Successful treatment of a serous retinal pigment epithelial detachment by coiling of a carotid-cavernous fistula.

Retin Cases Brief Rep

From the *Department of Ophthalmology, Lincoln County Hospital, Lincoln, and the †Division of Ophthalmology and Visual Sciences, University of Nottingham, Eye, Ear, Nose and Throat Centre, Queen's Medical Centre, Nottingham, United Kingdom.

Published: November 2014

Purpose: To report a patient presenting with a symptomatic retinal pigment epithelial detachment (RPED) that resolved after successful treatment of a slow flow dural carotid cavernous fistula (CCF). Possible pathophysiological mechanisms are discussed.

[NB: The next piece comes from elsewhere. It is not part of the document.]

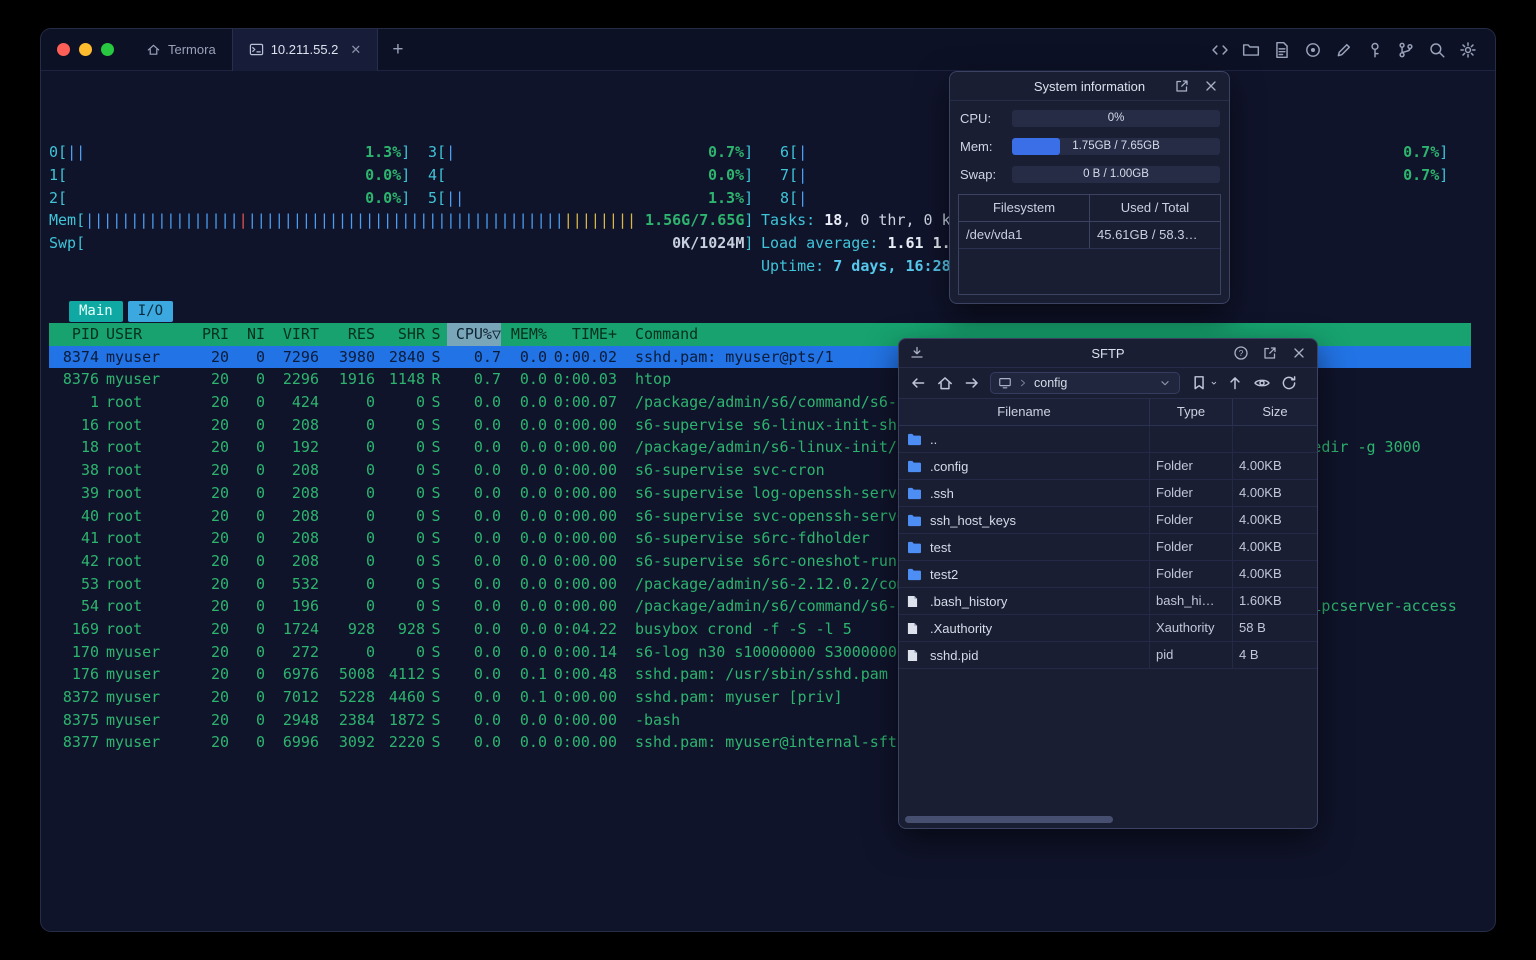 The image size is (1536, 960). What do you see at coordinates (1437, 50) in the screenshot?
I see `search-icon` at bounding box center [1437, 50].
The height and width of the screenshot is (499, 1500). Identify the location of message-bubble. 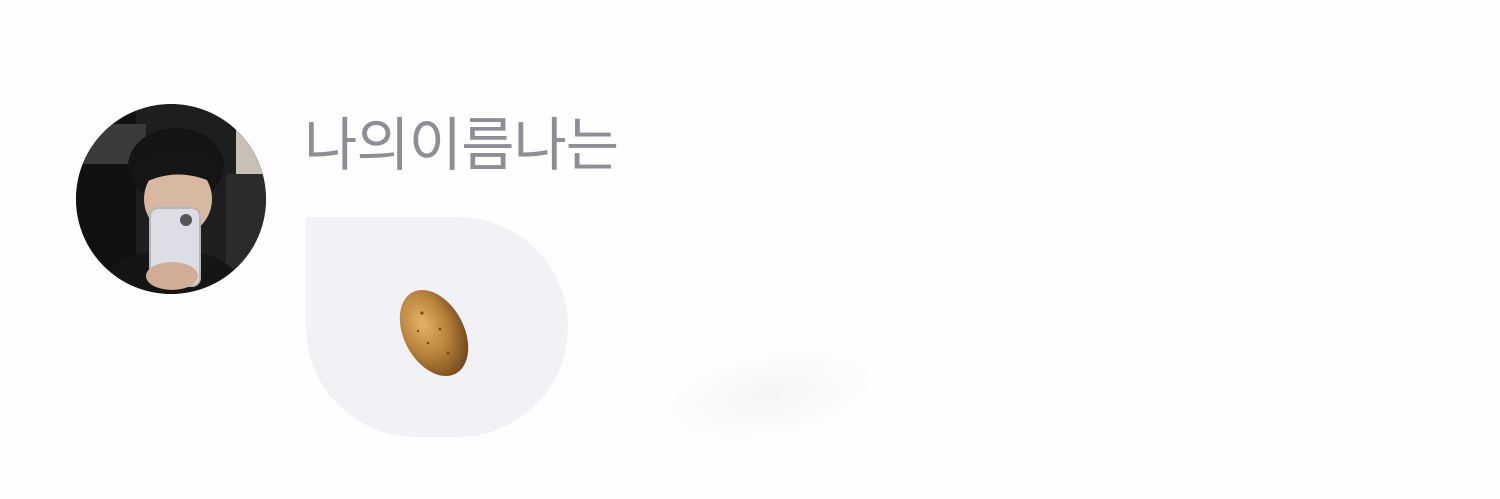
(437, 327).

Methods: Interventional case report.

Results: A 69-year-old female presented with left uniocular distortion, confirmed on fluorescein and indocyanine green angiography to be secondary to a non-vascularised serous RPED. Further examination revealed a long standing left VI nerve palsy, mild proptosis and conjunctival injection. Magnetic resonance and cranial angiography confirmed the presence of a dural CCF. Surgical closure of the CCF resulted in a rapid resolution of the clinical signs and improvement in visual symptoms.

Conclusions: Patients with serous RPED and other signs or symptoms of a CCF may warrant neuroimaging of the orbit and/or angiography to evaluate for CCF, as correct diagnosis may lead to an excellent visual outcome.